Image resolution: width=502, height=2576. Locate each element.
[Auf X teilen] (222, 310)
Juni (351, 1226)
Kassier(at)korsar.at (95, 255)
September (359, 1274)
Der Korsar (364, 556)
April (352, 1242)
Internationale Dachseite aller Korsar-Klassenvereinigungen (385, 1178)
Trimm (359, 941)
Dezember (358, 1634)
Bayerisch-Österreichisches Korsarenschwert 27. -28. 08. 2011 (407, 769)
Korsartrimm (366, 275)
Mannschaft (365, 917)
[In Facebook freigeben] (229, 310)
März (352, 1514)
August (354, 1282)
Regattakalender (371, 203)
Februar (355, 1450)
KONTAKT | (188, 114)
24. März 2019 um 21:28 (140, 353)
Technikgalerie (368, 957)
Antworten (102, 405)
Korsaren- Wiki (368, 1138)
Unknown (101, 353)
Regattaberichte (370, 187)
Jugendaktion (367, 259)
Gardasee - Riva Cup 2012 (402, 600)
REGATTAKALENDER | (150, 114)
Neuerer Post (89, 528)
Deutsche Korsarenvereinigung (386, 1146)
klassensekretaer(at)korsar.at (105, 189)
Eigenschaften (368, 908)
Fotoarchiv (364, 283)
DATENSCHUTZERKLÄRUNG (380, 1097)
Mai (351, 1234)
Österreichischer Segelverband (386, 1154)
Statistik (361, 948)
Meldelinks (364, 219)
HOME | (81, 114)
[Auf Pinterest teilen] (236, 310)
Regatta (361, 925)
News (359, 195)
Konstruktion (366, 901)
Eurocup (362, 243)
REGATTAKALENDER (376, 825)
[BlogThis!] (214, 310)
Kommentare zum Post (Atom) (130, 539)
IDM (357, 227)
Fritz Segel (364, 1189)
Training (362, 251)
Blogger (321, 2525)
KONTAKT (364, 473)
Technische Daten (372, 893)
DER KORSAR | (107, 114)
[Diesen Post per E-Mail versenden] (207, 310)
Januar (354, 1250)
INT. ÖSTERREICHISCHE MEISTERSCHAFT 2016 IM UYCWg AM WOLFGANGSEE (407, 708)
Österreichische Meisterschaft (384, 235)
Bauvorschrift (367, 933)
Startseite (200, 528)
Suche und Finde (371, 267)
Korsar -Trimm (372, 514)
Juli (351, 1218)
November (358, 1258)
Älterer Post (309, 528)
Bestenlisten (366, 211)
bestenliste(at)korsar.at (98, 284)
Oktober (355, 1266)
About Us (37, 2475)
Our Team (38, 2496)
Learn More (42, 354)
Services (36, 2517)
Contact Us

_REQUIRED ACTION_
In the listing above, find the line containing "Jugendaktion (367, 259)" and the line containing "DATENSCHUTZERKLÄRUNG (380, 1097)", then repeat those two lines and everything between them exactly.

_ANSWER SPACE_
Jugendaktion (367, 259)
Gardasee - Riva Cup 2012 (402, 600)
REGATTAKALENDER | (150, 114)
Neuerer Post (89, 528)
Deutsche Korsarenvereinigung (386, 1146)
klassensekretaer(at)korsar.at (105, 189)
Eigenschaften (368, 908)
Fotoarchiv (364, 283)
DATENSCHUTZERKLÄRUNG (380, 1097)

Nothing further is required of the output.